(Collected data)
----

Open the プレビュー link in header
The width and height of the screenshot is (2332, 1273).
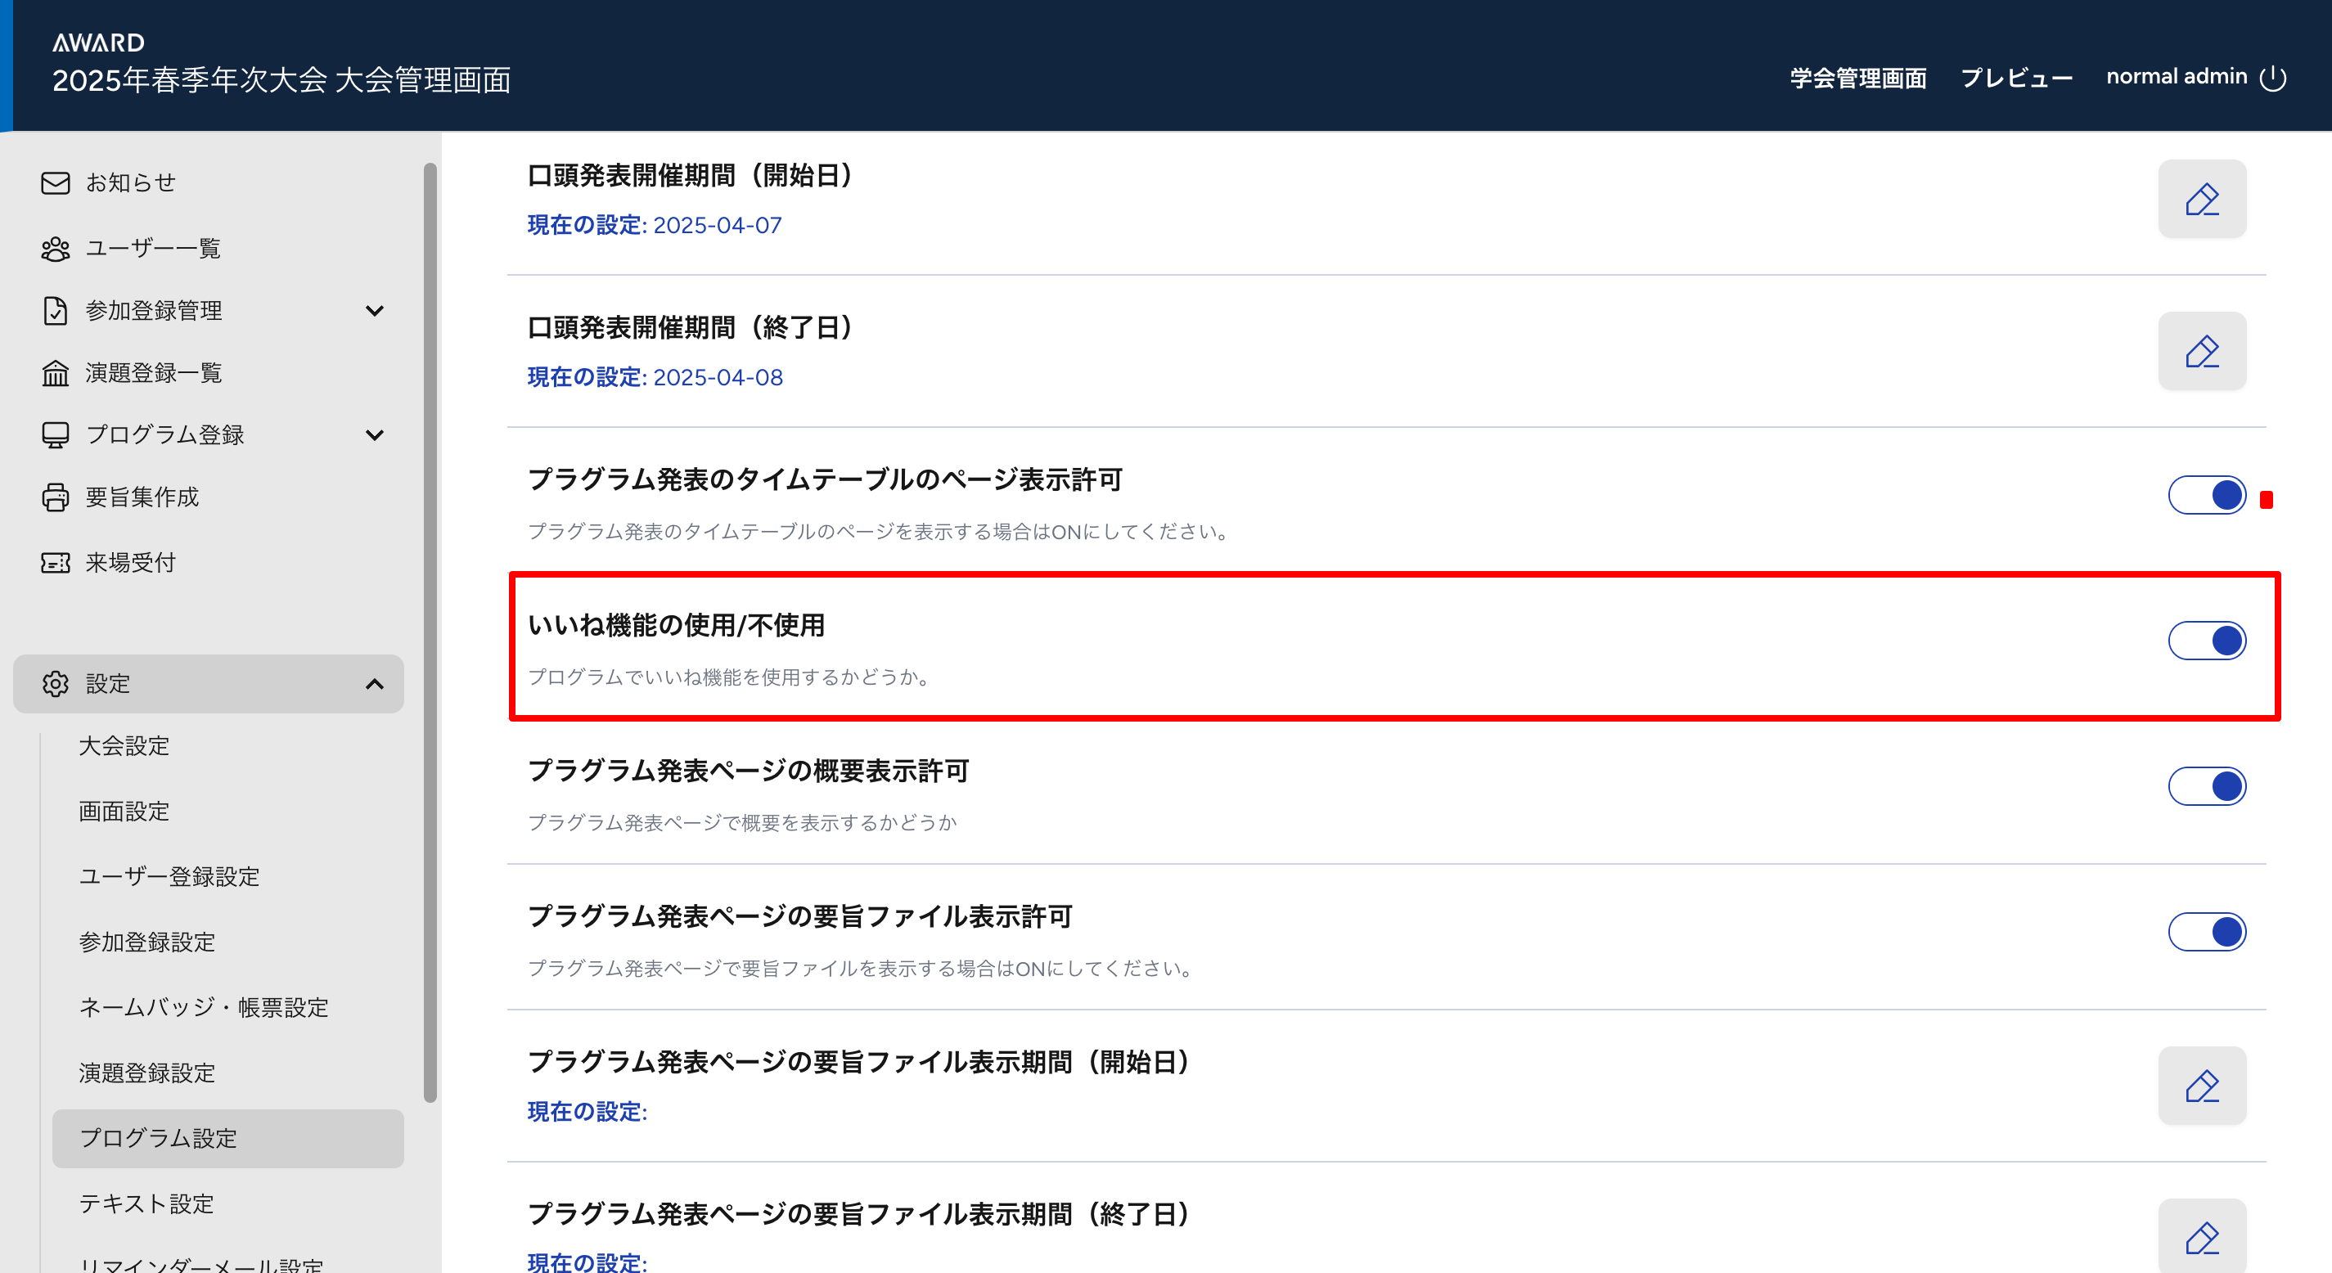pyautogui.click(x=2016, y=78)
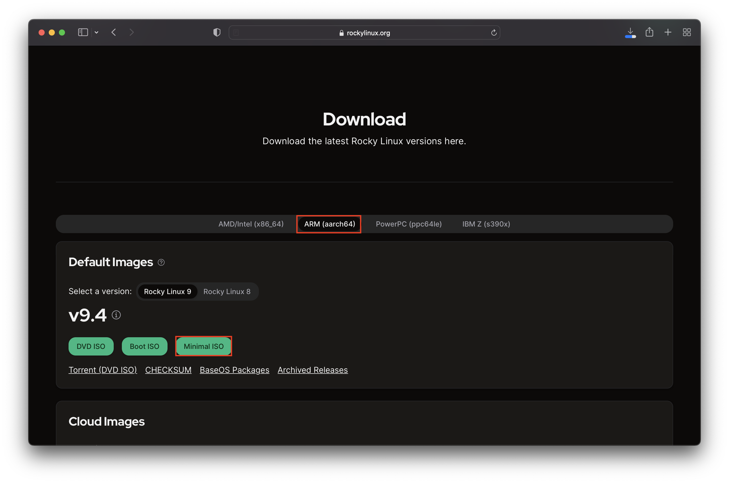Select Rocky Linux 8 version

227,291
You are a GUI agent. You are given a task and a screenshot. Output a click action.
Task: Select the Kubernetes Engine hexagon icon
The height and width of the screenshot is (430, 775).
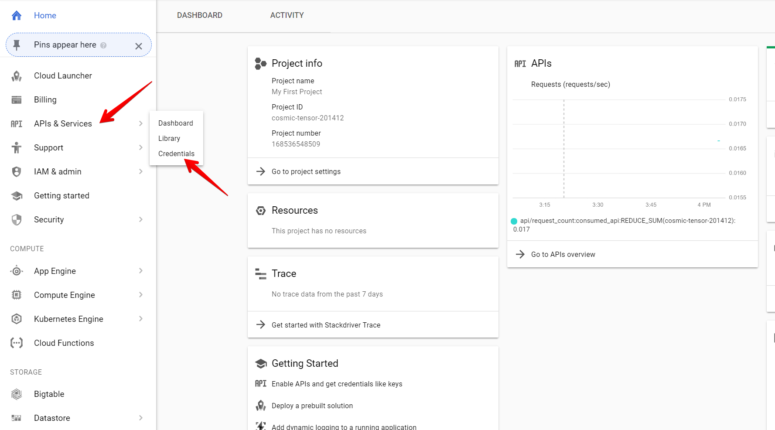click(x=16, y=319)

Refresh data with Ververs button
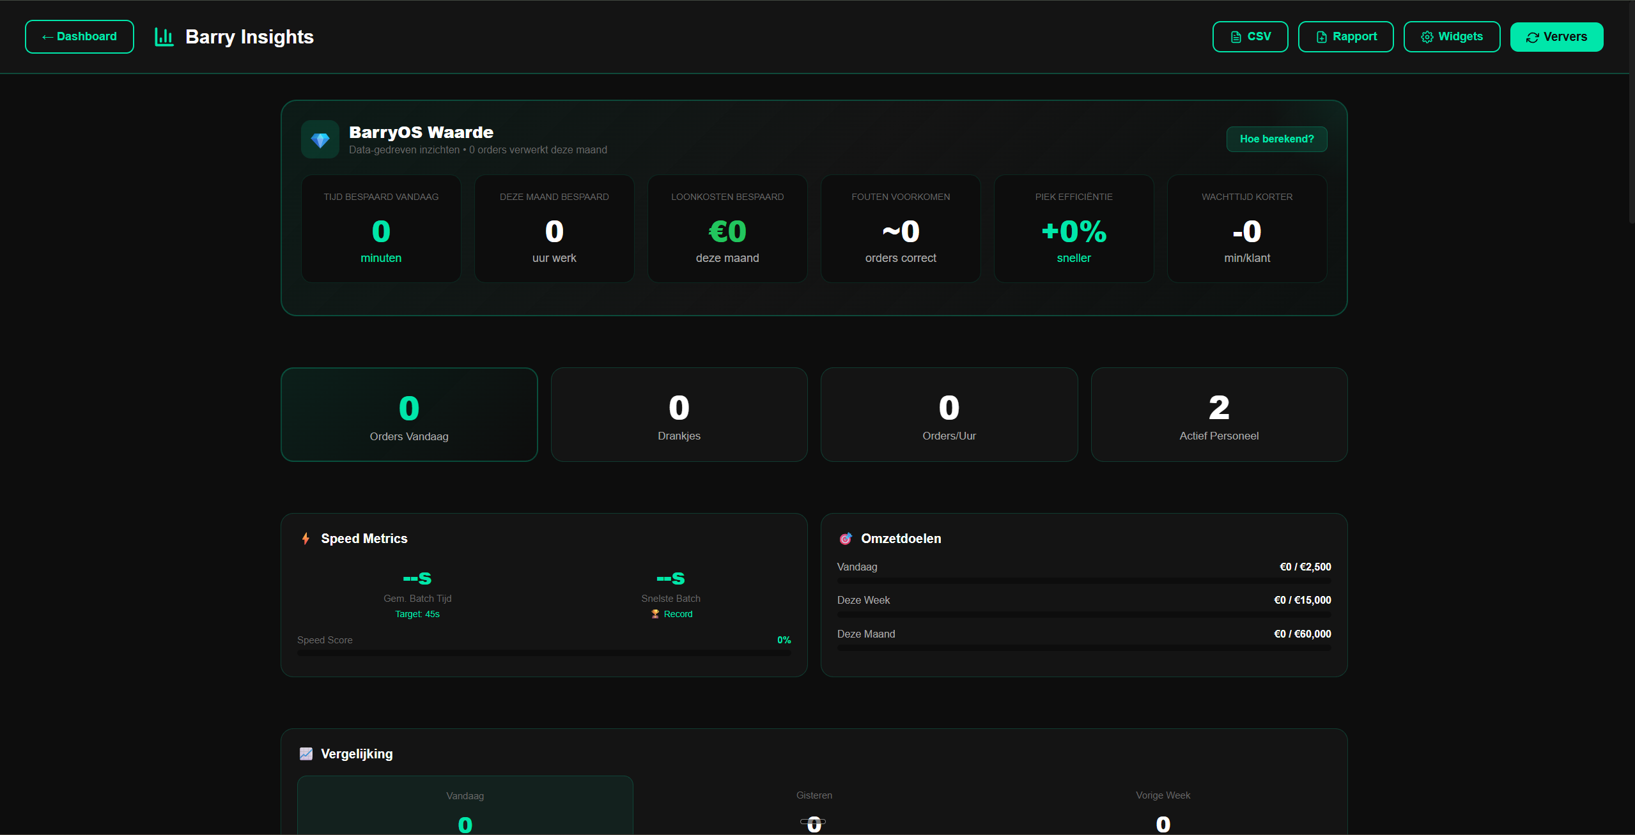coord(1556,37)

----

Ignoring the pictures, write out word for word only the lines from the one containing "The width and" through the last line of the data, both ends included.

The width and height of the screenshot is (2332, 1273).
pyautogui.click(x=2016, y=78)
Select Rocky Linux 8 version

227,291
You are a GUI agent. You are given a task and a screenshot. Output a click action.
Task: Select the Kubernetes Engine hexagon icon
The height and width of the screenshot is (430, 775).
click(x=16, y=319)

Refresh data with Ververs button
coord(1556,37)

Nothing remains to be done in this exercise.